Köşk'teki görüşmede ne konuşuldu bilmiyorum. Fehmi Koru, medyaya karşı tahammülsüzlük meselesini dert ettiği bilinen Cumhurbaşkanı'nın Demirören'lere “Yapma” dediğini yazıyor.
Ancak sonuç değişmemişti. Huber Köşkü'nden dönünce Milliyet binasının, patronların odasının bulunduğu 8. katına çağrılan isim Derya Sazak değil, Fikret Bila oldu. Ve Demirören'ler Sazak'la yollarını kesin olarak ayırdıklarını duyurdular.
Bu arada Sazak'ın Milliyet'te köşe yazarı olarak kalma formülü gazete kamuoyunda şaşkınlık yarattı. Belki Köşk görüşmesi Sazak için “inadına Genel Yayın Yönetmenliği”ne devam etme imkânı sağlamasa da, köşe yazarı olarak kalma arzusunu geçerli kılmıştı. Bunu bir bilgiye dayanarak değil, sadece tahmin olarak dile getiriyorum.
Evet, bugün Türkiye'de siyasi baskı nedeniyle işsiz bırakılmış, köşesi kapatılmış, programı kaldırılmış onlarca gazeteci var. Ancak bir demokrasi sorunu haline gelmiş Türkiye medyasını sadece siyasi baskıya mercek tutarak anlayamayız.
Ana akım medyanın haberciliği öteleyen sermaye yapısı, medya sahibi grupların diğer çıkarları nedeniyle gazeteciliği örseliyor, siyasi baskının menziline çok daha kolay sokuyor. Ve medya elitleri bile yeri geldiğinde siyasi baskıyı kullanmak isteyebiliyor!

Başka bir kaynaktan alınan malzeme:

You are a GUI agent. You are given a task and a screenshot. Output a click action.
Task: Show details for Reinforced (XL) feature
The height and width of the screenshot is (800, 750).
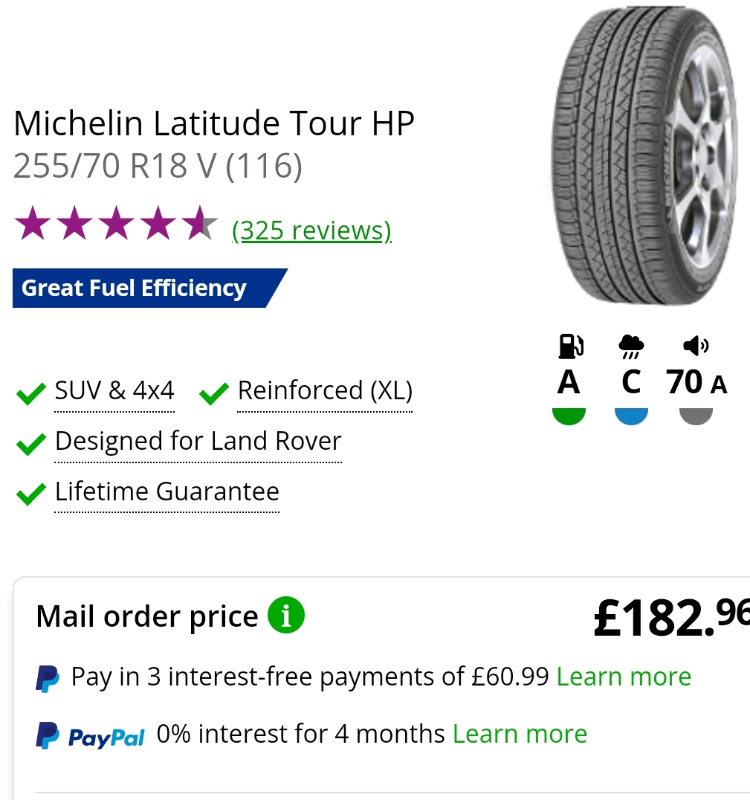[x=324, y=391]
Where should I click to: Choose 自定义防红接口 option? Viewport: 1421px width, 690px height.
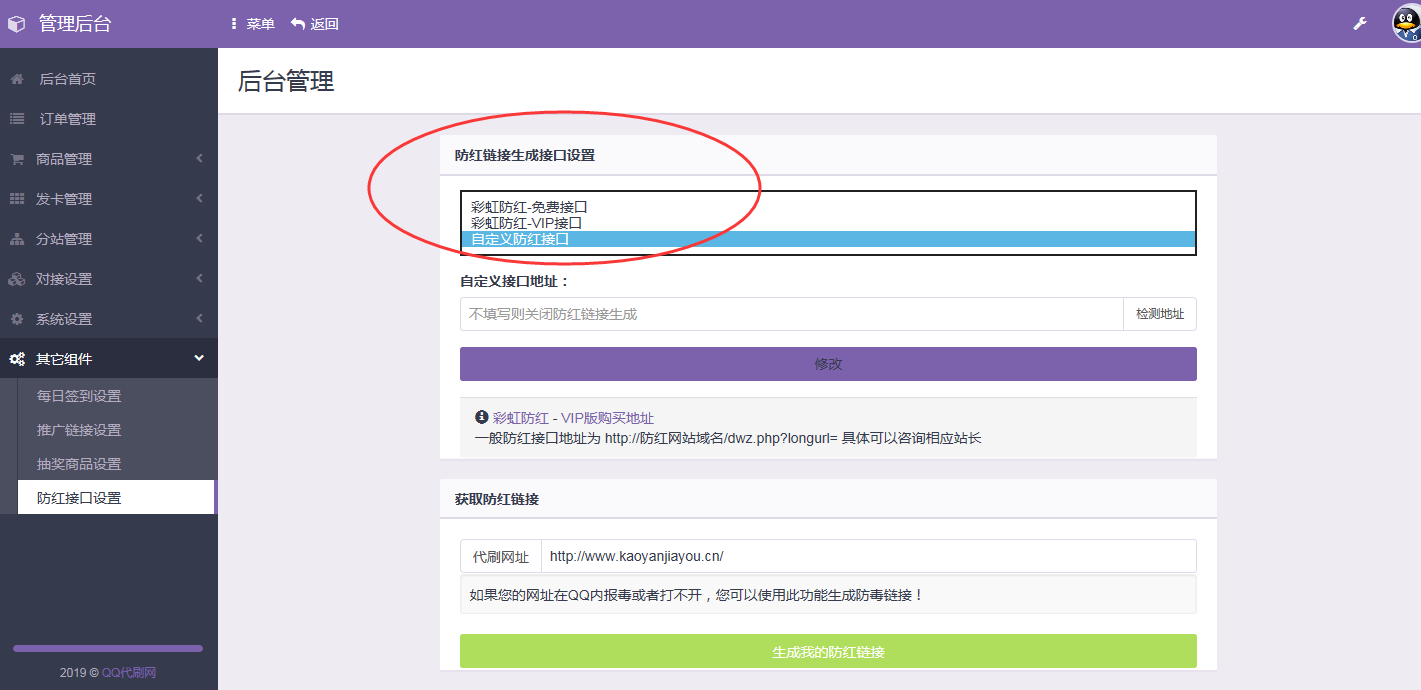tap(520, 239)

Diğer yandan baskı mekanizmasının iktidarların zayıf olduğu dönemlerde tersine işlediğini, medyaya girmiş sermaye gruplarının siyaset üzerinde nasıl baskı kurduklarını da biliyoruz.
Nerede olursa olsun “gazeteci” olarak kalmayı başaran meslektaşları tenzih edelim. Ancak grup medyalarında, siyasi baskıdan sermaye yapısına ve medya elitlerine kadar uzanan bütün ihtimaller gazeteciliğin doğasına aykırı sonuçlar üretiyor.
Konfüçyüs der ki...
En zor şey, karanlık bir odada bir kara kediyi bulmaktır, özellikle odada kedi yoksa!